Showing your passion and knowledge of the product and industry will also go a long way. I have seen a Sales Development Representative hired on this alone. Sales can be taught, but passion, charisma, and enthusiasm can’t!

Don’t underestimate that!

Image showing what to do if you have no sales experience

How to Handle the Sales Experience Question When You Have No Sales Background: Practical Advice

If you haven’t got any direct sales experience, don’t fret. Unless you flat-out lied on your job application, they already know this, yet you still got the interview, right?

So we need to think of something you have done in other roles or in your personal life.

Have you asked your friend to go on a trip but they weren’t convinced? How did you convince them? Did you suggest to your boss a better way of doing something but they weren’t sure it would work? How did you get them onboard?

Remember, you are speaking to a salesperson. They would much rather hear stories about how you systematically and thoughtfully convinced someone to do something they weren’t sold on than hear a list of the last 2 or 3 sales jobs you had.

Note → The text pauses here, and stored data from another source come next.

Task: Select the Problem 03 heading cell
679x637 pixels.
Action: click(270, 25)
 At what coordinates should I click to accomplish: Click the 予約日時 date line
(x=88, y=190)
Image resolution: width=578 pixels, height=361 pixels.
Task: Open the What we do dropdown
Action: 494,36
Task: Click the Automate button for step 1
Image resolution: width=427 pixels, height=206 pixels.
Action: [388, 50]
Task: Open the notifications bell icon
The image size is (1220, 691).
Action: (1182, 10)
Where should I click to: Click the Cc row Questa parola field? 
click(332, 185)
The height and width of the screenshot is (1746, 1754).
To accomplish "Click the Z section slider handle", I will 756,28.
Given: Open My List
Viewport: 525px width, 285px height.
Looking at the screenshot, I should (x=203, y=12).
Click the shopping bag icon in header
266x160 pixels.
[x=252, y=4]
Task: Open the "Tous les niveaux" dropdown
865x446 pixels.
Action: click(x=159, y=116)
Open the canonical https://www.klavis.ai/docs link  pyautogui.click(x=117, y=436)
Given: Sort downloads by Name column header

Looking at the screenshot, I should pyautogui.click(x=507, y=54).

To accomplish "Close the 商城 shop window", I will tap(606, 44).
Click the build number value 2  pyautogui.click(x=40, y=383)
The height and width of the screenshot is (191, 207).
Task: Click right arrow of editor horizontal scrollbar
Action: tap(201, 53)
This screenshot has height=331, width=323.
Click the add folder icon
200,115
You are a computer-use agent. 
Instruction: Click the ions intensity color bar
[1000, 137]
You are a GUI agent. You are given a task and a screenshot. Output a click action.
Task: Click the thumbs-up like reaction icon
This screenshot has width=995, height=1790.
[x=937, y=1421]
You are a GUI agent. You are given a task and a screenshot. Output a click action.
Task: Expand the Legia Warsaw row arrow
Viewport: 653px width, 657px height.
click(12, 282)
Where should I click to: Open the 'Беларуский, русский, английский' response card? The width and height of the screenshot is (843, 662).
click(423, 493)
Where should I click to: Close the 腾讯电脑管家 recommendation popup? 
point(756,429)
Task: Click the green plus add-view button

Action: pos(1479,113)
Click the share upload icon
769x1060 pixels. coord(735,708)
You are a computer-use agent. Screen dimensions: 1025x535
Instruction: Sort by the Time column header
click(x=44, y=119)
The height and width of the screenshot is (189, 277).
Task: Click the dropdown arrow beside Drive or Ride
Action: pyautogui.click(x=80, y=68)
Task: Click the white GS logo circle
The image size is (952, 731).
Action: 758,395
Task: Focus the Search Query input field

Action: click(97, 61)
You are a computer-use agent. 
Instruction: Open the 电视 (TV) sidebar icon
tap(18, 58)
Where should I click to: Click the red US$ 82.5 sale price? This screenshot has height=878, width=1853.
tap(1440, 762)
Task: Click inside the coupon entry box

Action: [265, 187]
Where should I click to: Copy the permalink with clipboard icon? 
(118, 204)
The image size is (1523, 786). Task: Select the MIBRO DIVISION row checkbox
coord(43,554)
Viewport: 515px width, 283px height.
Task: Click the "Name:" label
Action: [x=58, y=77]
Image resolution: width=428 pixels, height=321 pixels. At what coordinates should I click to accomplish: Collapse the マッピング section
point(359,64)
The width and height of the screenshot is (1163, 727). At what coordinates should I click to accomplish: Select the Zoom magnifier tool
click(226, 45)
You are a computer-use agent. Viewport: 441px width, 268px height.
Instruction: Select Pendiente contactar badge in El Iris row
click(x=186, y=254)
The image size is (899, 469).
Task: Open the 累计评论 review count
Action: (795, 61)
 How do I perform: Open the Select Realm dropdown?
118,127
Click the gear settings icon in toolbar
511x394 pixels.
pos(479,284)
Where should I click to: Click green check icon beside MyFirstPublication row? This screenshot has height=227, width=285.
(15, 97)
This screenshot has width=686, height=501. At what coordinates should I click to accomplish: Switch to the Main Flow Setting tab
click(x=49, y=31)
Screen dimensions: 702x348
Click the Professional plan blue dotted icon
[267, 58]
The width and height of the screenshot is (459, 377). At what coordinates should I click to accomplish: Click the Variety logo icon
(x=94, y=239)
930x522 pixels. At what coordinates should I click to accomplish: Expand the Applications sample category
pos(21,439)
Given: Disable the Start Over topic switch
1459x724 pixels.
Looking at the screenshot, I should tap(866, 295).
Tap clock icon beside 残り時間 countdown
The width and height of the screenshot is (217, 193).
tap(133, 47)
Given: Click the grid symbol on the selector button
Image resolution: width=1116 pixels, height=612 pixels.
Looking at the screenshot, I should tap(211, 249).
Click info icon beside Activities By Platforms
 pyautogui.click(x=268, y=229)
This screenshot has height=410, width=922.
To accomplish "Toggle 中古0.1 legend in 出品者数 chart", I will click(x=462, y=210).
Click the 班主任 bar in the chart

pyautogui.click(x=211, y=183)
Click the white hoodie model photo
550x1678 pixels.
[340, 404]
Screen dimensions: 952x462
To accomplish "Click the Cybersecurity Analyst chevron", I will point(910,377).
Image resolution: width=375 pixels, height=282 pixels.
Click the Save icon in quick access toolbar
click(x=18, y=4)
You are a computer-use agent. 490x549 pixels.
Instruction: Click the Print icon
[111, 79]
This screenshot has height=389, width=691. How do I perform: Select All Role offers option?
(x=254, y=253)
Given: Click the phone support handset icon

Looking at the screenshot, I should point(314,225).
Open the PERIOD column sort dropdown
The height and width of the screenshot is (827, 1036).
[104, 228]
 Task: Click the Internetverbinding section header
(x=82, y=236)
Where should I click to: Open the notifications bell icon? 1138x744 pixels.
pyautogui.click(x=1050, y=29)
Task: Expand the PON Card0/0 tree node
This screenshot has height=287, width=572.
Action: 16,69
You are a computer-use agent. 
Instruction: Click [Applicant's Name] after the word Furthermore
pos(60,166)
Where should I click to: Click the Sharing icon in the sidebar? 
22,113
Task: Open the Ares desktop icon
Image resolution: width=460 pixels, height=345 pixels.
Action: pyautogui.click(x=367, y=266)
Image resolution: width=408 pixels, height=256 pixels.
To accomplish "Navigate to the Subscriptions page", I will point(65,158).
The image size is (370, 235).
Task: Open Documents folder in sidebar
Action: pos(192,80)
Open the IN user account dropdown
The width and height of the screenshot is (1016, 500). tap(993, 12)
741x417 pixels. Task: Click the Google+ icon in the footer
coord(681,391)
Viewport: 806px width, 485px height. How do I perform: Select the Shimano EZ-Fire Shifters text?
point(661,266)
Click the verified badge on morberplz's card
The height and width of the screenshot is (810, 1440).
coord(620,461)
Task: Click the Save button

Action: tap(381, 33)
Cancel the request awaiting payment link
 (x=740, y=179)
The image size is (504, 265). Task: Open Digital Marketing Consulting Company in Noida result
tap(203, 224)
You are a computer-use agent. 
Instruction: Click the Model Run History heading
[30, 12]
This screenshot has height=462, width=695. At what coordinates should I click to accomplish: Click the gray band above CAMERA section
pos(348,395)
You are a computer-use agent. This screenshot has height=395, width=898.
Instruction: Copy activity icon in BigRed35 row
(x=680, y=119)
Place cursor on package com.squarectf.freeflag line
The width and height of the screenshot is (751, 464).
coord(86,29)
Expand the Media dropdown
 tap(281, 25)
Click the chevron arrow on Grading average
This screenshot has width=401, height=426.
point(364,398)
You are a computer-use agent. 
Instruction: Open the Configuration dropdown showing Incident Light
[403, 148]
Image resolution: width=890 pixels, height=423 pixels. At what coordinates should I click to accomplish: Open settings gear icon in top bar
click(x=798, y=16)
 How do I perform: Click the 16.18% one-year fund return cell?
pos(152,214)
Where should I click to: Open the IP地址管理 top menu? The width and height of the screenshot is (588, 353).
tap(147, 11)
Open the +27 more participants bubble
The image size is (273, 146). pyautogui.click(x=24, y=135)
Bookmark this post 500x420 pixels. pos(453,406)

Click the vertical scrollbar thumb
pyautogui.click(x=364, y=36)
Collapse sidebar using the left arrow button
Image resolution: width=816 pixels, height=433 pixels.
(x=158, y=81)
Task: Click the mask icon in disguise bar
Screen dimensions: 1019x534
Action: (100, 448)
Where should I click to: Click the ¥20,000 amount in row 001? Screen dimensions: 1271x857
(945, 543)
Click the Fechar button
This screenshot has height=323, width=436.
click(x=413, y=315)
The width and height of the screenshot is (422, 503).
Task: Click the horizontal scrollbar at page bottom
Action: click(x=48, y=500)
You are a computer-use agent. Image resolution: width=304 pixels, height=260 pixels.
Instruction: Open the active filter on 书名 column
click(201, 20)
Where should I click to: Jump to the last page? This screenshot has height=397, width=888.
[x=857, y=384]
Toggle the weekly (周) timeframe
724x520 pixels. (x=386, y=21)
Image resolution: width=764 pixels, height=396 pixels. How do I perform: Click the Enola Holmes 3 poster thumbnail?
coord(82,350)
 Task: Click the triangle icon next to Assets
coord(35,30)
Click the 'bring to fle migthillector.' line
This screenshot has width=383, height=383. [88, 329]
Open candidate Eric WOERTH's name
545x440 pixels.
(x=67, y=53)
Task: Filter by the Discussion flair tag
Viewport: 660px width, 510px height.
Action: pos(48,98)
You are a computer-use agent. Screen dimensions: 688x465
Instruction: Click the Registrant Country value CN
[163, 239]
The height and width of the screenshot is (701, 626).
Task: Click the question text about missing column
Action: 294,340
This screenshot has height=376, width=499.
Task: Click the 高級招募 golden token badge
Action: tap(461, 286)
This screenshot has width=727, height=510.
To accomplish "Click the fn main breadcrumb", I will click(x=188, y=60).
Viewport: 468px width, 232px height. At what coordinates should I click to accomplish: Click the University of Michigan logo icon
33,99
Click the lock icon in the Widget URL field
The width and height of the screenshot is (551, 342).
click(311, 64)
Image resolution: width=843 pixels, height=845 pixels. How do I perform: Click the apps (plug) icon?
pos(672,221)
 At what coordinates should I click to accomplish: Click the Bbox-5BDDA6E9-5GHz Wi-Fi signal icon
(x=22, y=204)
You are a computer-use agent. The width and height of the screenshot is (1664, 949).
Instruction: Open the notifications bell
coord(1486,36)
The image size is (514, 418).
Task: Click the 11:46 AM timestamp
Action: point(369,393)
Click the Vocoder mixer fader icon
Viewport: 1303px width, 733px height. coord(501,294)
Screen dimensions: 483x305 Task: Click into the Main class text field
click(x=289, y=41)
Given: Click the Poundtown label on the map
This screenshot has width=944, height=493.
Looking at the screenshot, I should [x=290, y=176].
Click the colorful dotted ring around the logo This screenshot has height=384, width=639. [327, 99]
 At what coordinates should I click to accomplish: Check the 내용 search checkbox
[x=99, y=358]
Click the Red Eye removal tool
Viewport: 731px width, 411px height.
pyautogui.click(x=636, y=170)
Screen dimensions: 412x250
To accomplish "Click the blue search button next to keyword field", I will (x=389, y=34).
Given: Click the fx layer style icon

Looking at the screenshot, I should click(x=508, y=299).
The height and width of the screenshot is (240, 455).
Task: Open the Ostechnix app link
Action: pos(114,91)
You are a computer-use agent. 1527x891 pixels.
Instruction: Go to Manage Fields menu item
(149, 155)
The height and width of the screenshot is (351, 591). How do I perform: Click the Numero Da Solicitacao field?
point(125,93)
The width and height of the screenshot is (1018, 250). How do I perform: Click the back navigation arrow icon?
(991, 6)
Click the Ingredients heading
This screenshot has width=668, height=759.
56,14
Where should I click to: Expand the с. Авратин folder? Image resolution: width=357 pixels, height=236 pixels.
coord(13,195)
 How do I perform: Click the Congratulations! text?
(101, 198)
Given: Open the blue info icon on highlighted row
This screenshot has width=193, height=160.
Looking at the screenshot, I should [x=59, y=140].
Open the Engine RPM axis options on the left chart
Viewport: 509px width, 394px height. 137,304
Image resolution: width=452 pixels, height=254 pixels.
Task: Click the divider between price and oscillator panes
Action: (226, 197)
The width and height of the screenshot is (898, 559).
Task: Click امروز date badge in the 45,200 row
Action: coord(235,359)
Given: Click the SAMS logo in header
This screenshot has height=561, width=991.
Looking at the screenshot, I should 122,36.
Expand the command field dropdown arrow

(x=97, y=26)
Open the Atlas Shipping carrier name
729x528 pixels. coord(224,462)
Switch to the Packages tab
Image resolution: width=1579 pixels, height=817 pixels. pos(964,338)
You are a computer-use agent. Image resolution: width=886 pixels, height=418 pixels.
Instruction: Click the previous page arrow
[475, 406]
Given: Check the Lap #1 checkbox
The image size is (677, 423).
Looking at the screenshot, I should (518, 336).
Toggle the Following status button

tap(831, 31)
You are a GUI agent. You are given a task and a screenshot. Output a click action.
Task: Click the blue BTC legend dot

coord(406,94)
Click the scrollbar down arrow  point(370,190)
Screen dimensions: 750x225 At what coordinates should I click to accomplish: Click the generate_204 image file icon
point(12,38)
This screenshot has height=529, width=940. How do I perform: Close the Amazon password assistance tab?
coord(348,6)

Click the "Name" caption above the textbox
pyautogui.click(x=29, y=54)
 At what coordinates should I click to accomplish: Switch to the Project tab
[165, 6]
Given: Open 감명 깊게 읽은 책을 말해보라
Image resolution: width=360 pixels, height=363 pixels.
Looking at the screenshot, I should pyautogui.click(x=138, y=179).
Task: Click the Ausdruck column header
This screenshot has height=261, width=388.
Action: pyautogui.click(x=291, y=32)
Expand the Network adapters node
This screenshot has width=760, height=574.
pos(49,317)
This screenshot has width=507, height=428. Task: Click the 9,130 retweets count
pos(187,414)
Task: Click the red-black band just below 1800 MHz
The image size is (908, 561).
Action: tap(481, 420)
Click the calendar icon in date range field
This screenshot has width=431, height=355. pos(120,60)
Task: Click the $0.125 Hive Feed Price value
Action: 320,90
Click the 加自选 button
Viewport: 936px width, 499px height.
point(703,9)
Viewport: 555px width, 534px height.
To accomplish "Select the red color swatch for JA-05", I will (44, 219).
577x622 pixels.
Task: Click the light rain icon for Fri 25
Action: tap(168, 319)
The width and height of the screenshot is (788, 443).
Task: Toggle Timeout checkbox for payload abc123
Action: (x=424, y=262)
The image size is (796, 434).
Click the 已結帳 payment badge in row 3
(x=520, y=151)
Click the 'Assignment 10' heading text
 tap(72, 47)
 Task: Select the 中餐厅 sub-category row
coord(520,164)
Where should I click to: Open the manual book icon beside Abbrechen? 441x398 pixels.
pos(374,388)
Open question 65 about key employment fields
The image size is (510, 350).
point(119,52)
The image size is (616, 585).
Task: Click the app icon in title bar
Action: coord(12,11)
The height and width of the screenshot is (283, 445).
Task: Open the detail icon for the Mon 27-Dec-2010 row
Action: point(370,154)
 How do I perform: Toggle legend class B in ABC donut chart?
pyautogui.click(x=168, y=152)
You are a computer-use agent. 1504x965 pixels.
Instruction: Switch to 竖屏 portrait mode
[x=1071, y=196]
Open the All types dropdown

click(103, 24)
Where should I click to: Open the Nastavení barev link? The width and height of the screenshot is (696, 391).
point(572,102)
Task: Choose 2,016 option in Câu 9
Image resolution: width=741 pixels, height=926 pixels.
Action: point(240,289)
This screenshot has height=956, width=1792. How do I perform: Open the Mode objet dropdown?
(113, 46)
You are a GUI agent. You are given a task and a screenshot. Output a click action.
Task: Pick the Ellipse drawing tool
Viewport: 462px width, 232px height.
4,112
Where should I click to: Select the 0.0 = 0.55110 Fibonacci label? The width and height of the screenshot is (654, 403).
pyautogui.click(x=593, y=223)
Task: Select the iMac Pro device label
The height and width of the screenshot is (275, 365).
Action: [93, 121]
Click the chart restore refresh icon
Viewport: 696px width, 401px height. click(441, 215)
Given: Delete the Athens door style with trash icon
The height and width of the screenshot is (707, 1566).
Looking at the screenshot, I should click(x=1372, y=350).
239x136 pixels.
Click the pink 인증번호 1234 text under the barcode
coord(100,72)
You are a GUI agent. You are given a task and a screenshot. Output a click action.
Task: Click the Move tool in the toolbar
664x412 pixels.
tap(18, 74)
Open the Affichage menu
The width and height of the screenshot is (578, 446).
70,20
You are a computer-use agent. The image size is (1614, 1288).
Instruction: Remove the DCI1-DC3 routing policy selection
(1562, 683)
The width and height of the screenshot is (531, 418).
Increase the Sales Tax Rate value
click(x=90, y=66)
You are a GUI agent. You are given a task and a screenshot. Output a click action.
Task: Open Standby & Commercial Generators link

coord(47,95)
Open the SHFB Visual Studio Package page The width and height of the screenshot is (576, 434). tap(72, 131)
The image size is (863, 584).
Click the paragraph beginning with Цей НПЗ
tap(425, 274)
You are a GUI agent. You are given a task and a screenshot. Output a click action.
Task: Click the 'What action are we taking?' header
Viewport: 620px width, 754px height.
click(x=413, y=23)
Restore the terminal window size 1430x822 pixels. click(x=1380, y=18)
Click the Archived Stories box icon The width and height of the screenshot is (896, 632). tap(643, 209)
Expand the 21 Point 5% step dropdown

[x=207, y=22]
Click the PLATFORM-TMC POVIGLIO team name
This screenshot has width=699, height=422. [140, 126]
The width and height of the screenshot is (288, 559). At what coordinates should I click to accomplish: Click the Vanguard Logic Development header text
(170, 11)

If I were you, I would get 2 solid examples in my head with a rehearsed response. And don’t be afraid to bring the elephant into the room. They know you haven’t got direct sales experience so how you answer this question will show a lot about your character and how you handle (what they know is) a difficult question for you.

And don’t forget to demonstrate your eagerness to learn and your commitment to delivering results, even with no prior sales background. This will go a long way!

Final Thoughts

Sales experience can be tough to get. But you can use other work and even personal life to shape sales stories and show why you would be a good fit for a sales role. You could even just learn skills and tools that show you are super keen – such as building target org. charts or target prospect lists. It all adds to your experience!

Whenever possible, participate in relevant activities, such as volunteer work, internships, and workshops. Highlight transferable skills, show your passion for the industry, and use data to demonstrate your successes.

You’ve got this – go smash that sales interview!